GenSight Biologics announced results from the first scheduled readout, at Week 48, of the RESCUE Phase III clinical trial evaluating the safety and efficacy of a single intravitreal injection of GS 010 (rAAV2/2-ND4) in 39 subjects whose visual loss due to 11778-ND4 Leber Hereditary Optic Neuropathy (LHON) occurred up to 6 months prior to study treatment. These subjects received GS 010 in one eye and a sham injection in the other eye, with drug treatment randomized between best- and worst-affected eyes. Visual loss in LHON usually progresses such that vision reaches a nadir in 3 to 5 months, before stabilizing; the duration of this progression to nadir varies from patient to patient.

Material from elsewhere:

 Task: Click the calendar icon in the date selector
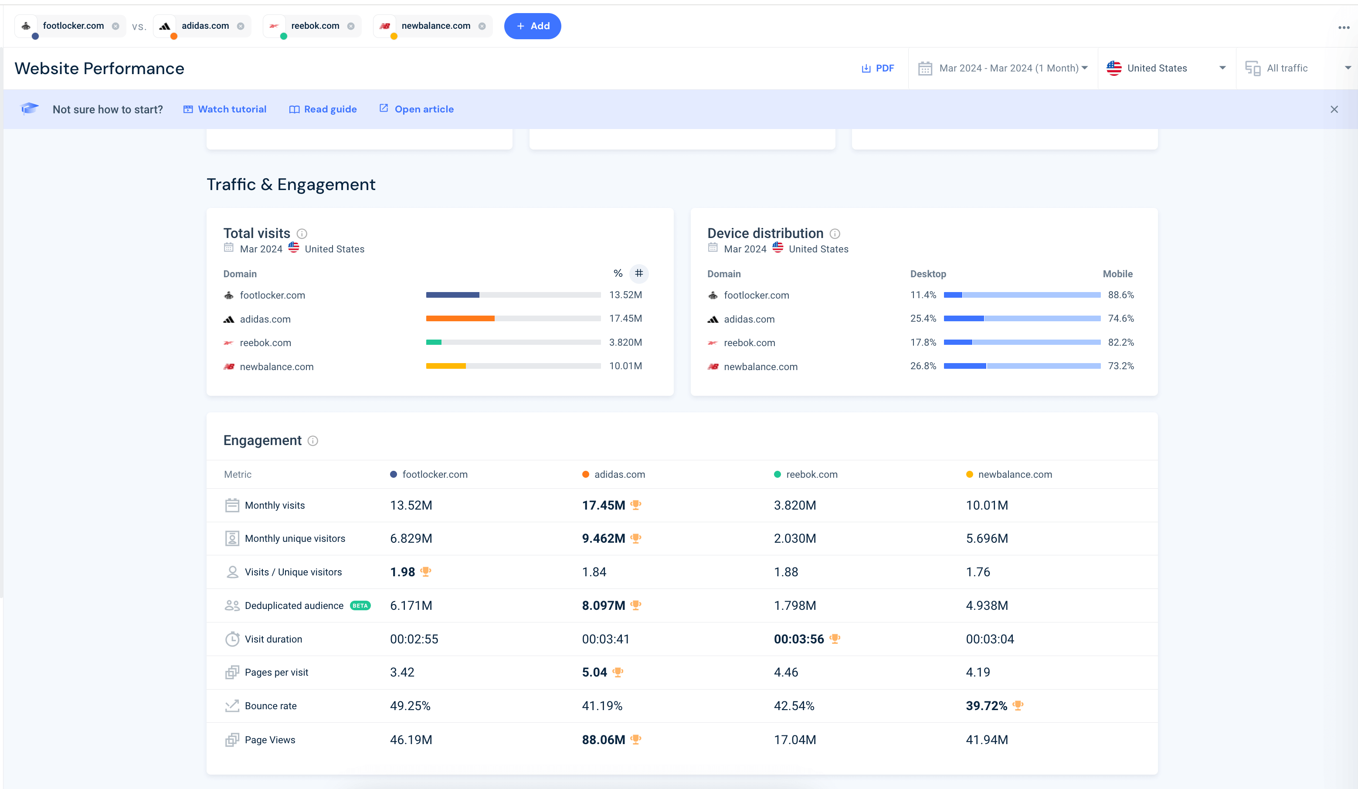click(925, 68)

In RESCUE, mean best-corrected visual acuity (BCVA) of GS 010-treated eyes and sham-treated eyes evolved with similar trajectories, worsening to a low point before showing an improvement at Week 48. At Week 48, change from baseline for GS 010-treated eyes was -19 ETDRS letters equivalent, while that for sham-treated eyes -20 ETDRS letters equivalent. These figures incorporate a recovery from the nadir of vision loss for drug- and sham-treated eyes: mean improvement over the nadir of vision loss was +13 ETDRS letters equivalent in GS 010-treated eyes and +11 ETDRS letters equivalent in sham-treated eyes. The primary efficacy endpoint, defined as a +15-letter difference in visual acuity improvement for GS 010-treated eyes compared to sham-treated eyes at 48 weeks, was not met. Planned analysis of other visual functions and anatomic measures showed results broadly consistent with the direction of BCVA evolution: similar trajectories for GS 010-treated and sham-treated eyes with the difference in change from baseline not being statistically significant at Week 48. The difference between GS 010-treated and sham-treated eyes in change from baseline of temporal retinal nerve fiber layer missed statistical significance.

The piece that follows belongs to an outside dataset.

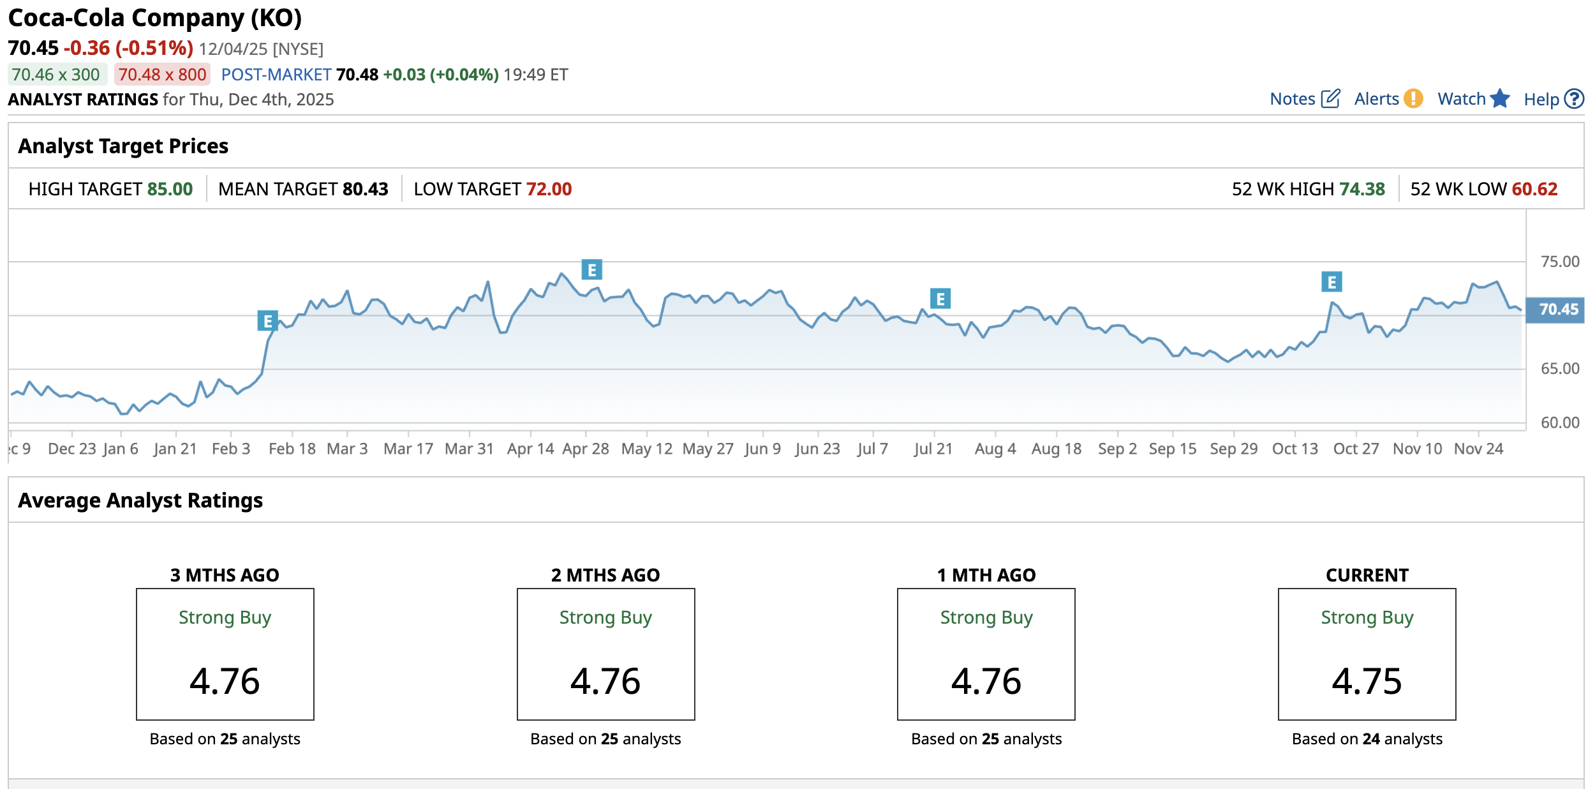
Task: Click the blue Watch star icon
Action: [1500, 98]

The changes from baseline in GS 010-treated eyes of papillo-macular bundle thickness and ganglion cell volume were numerically superior to those in sham-treated eyes, though not statistically significant. Even at an early readout at Week 48, some trends point toward GS 010 efficacy. GS 010-treated eyes were significantly more likely than sham-treated eyes to have 20/200 or better vision, the threshold for legal blindness (statistically significant). GS 010 was reported to be safe and well-tolerated.